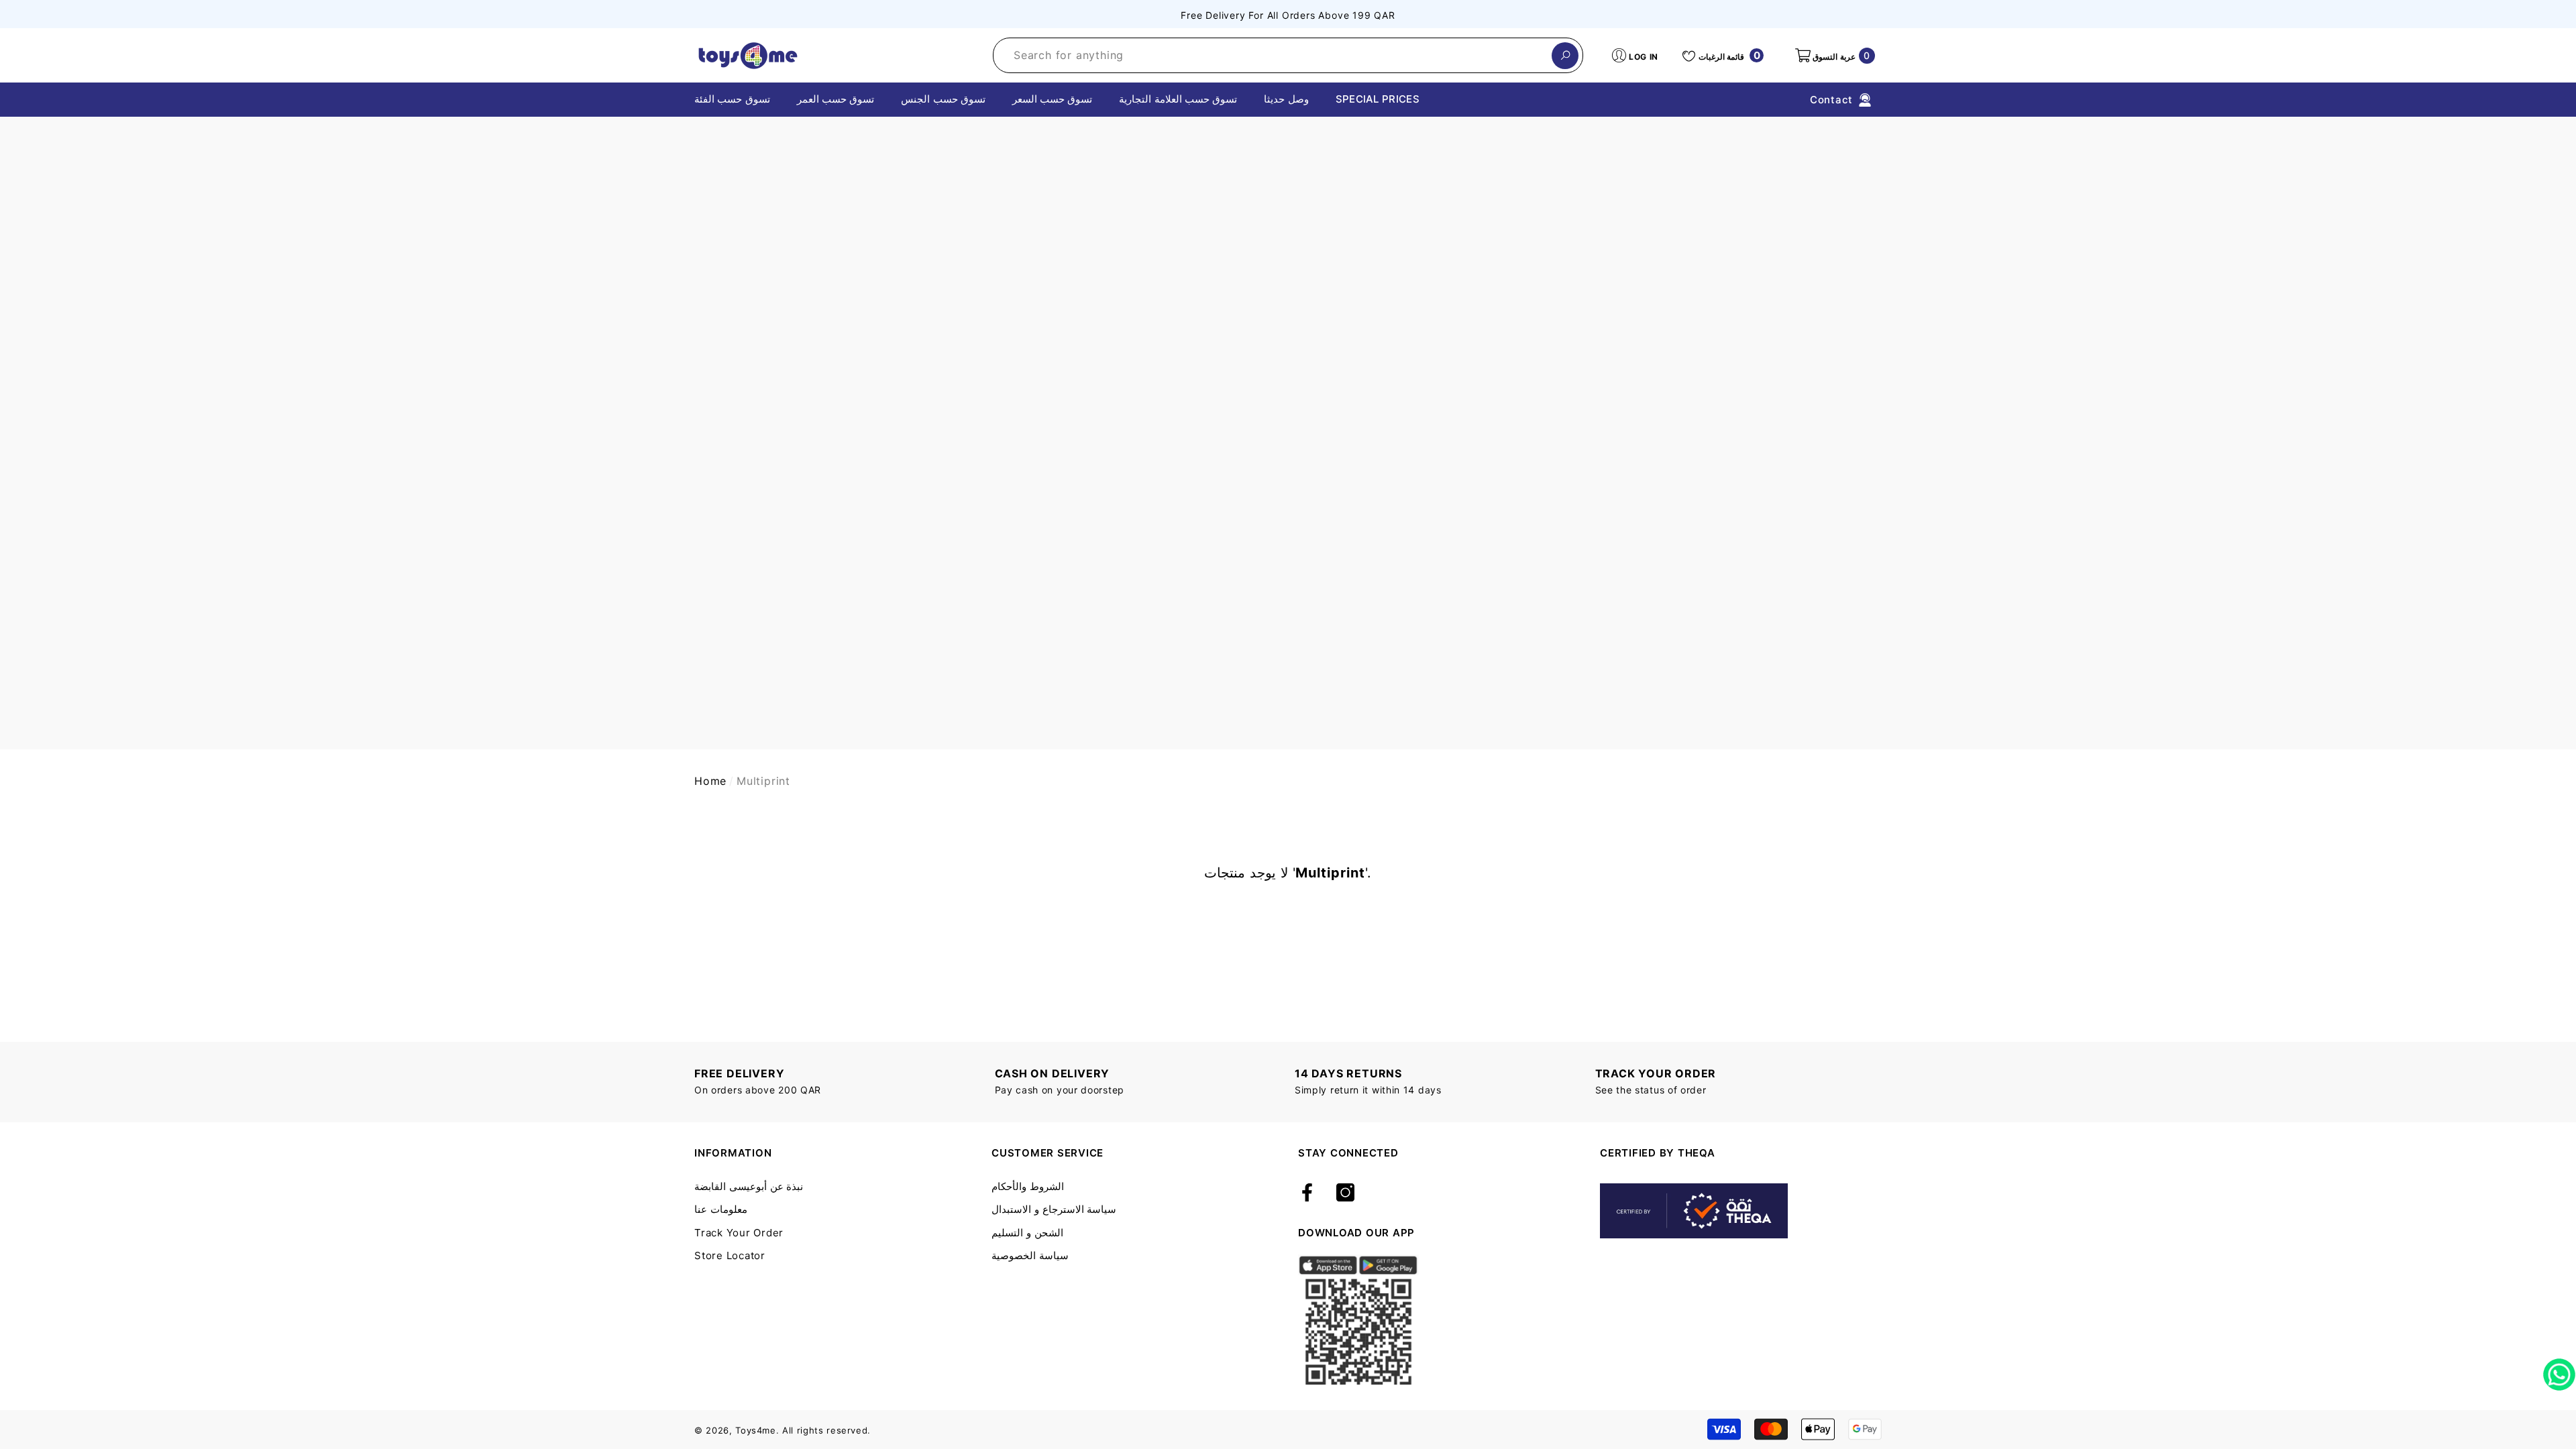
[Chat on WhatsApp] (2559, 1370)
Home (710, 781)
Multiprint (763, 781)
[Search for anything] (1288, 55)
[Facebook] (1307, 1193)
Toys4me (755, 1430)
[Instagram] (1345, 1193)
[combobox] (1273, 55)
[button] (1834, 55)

--------

- **What needs to be done**
The lines to output run from the one containing "Multiprint (763, 781)" through the last line of the records above; repeat them exactly and nothing more.

- **Result**
Multiprint (763, 781)
[Search for anything] (1288, 55)
[Facebook] (1307, 1193)
Toys4me (755, 1430)
[Instagram] (1345, 1193)
[combobox] (1273, 55)
[button] (1834, 55)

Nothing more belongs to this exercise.